In a room there are $10$ people, none of whom are older than $60$, but each of whom is at least $1$ year old. Prove that one can always find two groups of people (with no common person) the sum of whose ages is the same.
My approach: There are $2^{10}=1024$ subsets, $1023$ non-empty subsets. Therefore there are $1023$ sums of ages and each sum is between $1$ and $600$. Then there are $600$ possible values, but $1023$ sums. Therefore at least two of them must be equal, i.e. there exist different subsets $\{P_{i1}, \ldots, P_{in}\}$ and $\{P_{j1}, \ldots, P_{jn}\}$ such that the sum of the ages agree. Now take out the people present in both subsets.
Can $10$ people be replaced by a smaller number?

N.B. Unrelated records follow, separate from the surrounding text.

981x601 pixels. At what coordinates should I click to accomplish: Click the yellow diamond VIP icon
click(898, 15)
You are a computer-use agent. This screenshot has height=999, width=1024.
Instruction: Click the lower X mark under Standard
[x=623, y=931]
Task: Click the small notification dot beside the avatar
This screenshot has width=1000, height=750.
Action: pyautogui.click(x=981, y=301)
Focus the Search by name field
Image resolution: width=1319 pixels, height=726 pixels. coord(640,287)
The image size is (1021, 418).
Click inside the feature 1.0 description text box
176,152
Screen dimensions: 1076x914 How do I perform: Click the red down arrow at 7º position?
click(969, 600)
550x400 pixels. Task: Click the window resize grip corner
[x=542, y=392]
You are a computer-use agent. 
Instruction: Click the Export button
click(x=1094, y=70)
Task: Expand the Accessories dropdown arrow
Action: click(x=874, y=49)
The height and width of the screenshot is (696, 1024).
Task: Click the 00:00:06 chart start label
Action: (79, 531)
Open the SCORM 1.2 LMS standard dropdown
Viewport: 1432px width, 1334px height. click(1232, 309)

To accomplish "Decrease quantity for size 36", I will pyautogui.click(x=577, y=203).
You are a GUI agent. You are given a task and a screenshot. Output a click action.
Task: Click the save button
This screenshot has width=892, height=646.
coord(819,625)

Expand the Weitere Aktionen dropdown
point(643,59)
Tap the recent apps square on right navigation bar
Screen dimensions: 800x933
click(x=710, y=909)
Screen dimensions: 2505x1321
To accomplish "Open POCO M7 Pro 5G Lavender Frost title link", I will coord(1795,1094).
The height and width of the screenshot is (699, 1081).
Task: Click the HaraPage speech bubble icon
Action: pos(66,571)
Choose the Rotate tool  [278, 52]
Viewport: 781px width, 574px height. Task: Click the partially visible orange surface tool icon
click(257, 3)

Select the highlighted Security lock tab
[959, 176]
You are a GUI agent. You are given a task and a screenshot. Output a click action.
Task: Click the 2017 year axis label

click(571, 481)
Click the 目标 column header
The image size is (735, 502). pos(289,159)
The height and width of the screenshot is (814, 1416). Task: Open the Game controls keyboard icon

I guess, it cannot. For example if there were to be $9$ people, then I would have $2^9-1 = 511$ proper subsets and since now I have $9\cdot 60=540$ possible totals, it is not guaranteed that there exists two disjoint groups of people such that the sum of whose ages are the same.
Am I right?
For the $10$ part you are fine. For the $9$ part, you haven't proven that it can be done, just that this approach isn't sufficient to rule it out. One way to finish the $9$ part is to display a set of $9$ numbers that you can't find such a set of subsets. After a bit of searching I haven't found one.